DEATH CERTIFICATE

CHARLES HENRY NICKLES

Date:    12 May 1945
Cert:    13010 
Place of Death: County: Knott   City or Town: Hindman Rural 
Name of Hospital or Institution: (blank)
Length of stay in hospital or community: (blank)
Usual Residence of Deceased: State: Kentucky   County: Knott
City or Town: Hindman     Street No.:  Rural 
Full Name:  Charles Henry NICKLES 
If Veteran Name War: (blank)
Social Security No.:  (blank)
Sex, Color or Race, Marital Status: Male, White, Single
Husband or Wife of:  (blank)
Age of husband or wife if alive: (blank)
Birth date of deceased:  10 May 1945 
Age:  02 days
Birthplace:  Hindman, Ky.     Rural
Occupation:  None 
Industry or business:  (blank)
Father Name:  Ishmael NICKLES 
Father Birthplace:  Knott Co., Ky. 
Mother Maiden Name:   Lizzie SMITH 
Mother Birthplace:   Knott Co., Ky. 
Informant:   Lizzie NICKLES, Hindman, Ky. 

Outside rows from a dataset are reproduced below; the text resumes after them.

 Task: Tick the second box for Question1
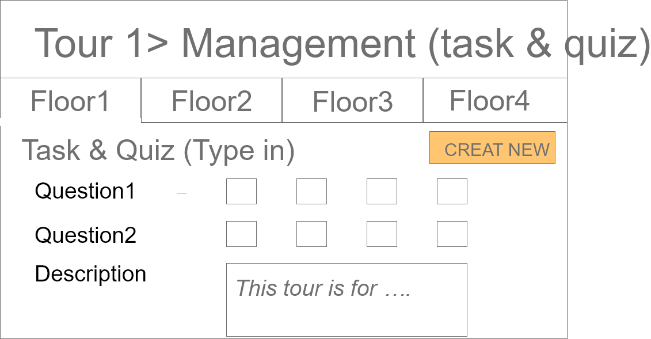click(x=311, y=192)
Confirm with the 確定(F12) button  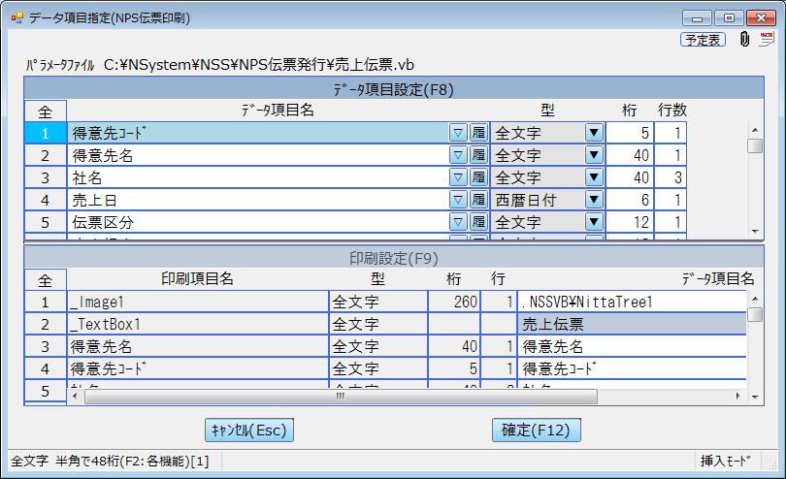(x=535, y=430)
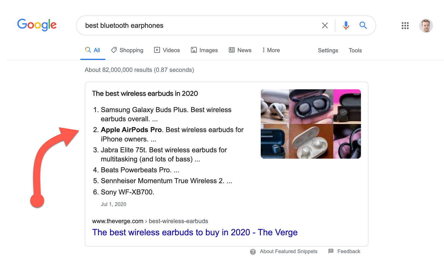444x267 pixels.
Task: Select the Images tab
Action: coord(204,50)
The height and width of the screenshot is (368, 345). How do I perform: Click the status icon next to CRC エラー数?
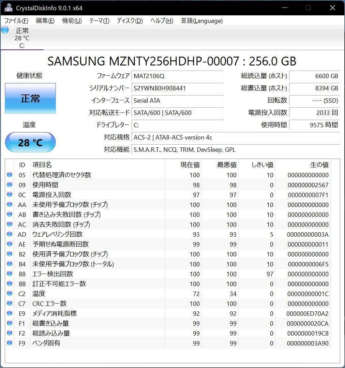click(x=10, y=304)
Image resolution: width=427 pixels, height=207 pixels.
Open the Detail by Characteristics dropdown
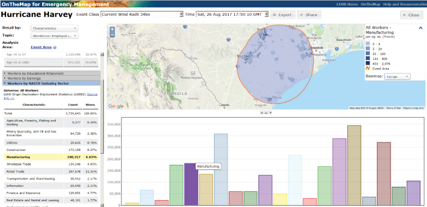(54, 28)
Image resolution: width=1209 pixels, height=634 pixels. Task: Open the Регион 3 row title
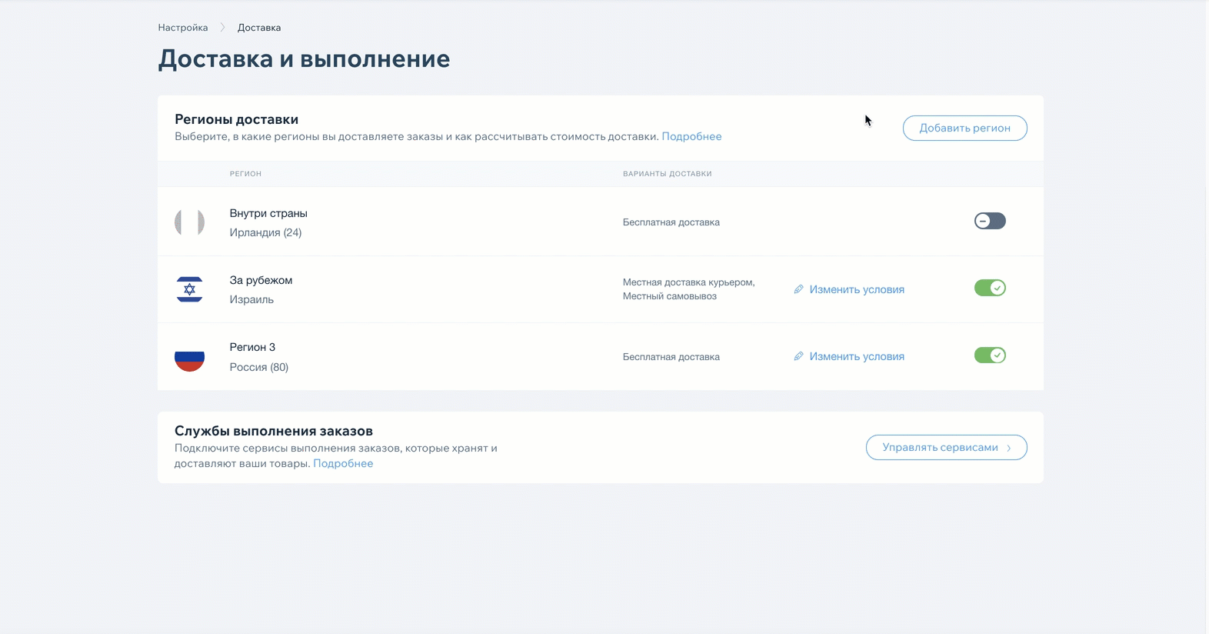pos(252,347)
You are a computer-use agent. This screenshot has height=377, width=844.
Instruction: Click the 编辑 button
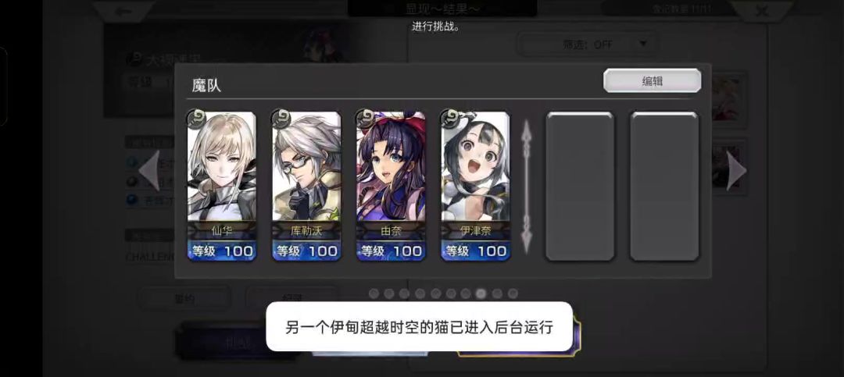tap(652, 80)
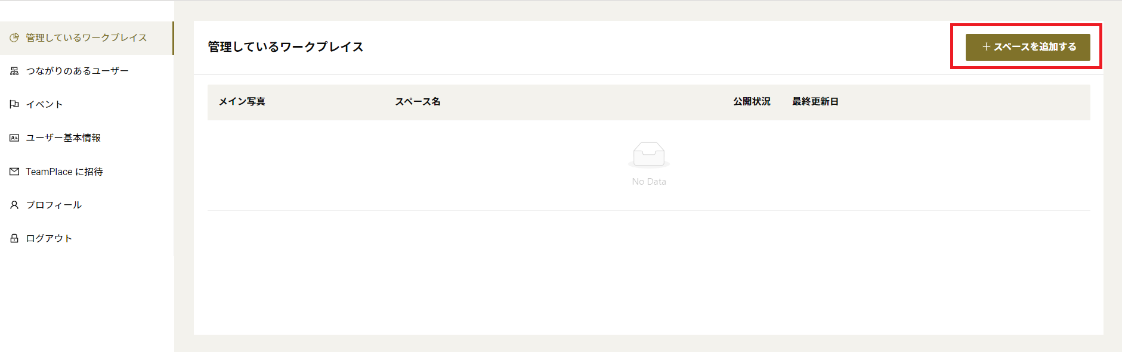The height and width of the screenshot is (352, 1122).
Task: Open 管理しているワークプレイス in the sidebar
Action: [x=86, y=38]
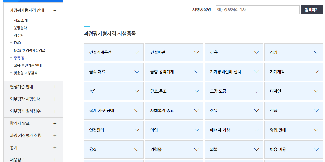Click the 검색하기 search button
The width and height of the screenshot is (325, 162).
(x=312, y=10)
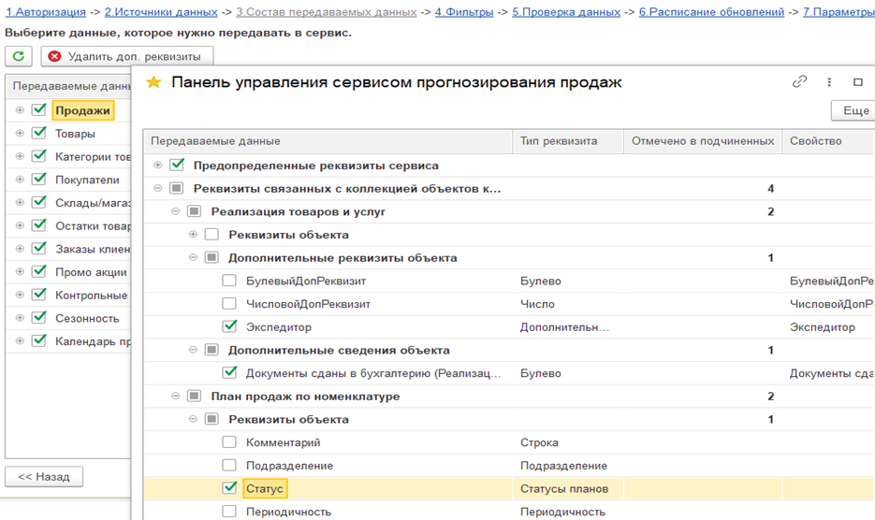This screenshot has width=875, height=520.
Task: Collapse Реализация товаров и услуг node
Action: coord(176,211)
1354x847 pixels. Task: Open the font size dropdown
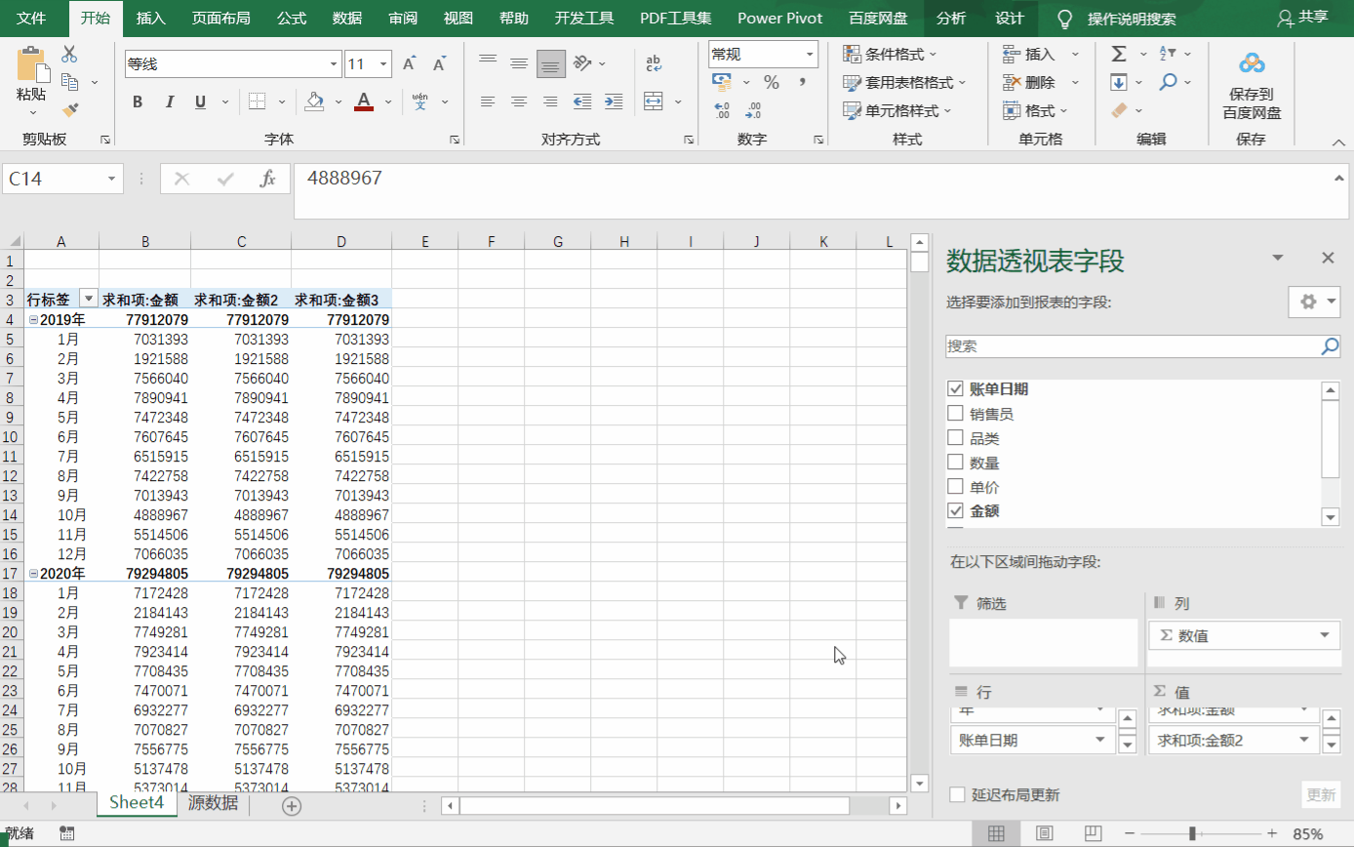coord(382,64)
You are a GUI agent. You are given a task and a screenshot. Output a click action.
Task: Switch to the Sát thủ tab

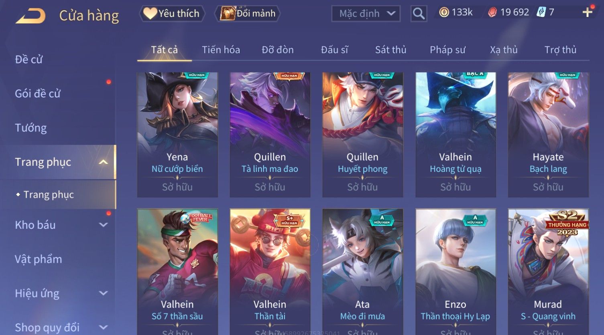pos(390,50)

Burial Place:   Hindman Rural 
Date:  13 May 1945 
Signature of funeral director:  None
Date received by local registrar:  01 June 1945 
Registrar's Signature:  Rose B. Craft
Date of Death:  12 May 1945 
I hereby certify that I attended deceased from 10 May 1945 to 12 May 1945, that I last saw him alive on 12 May 1945, and that death occurred on the date stated above at (blank)
Immediate cause of death:  pneumonia 
Duration: 02 days
Due to:  (blank)
Major findings of operations: (blank)
Accident, suicide, or homicide: (blank)
Date of occurrence: (blank)
Where did injury occur: (blank)
While at work:  (blank)
Means of injury: (blank)
Signature & Address:  R. E. Cumming, (illegible), Combs, Ky.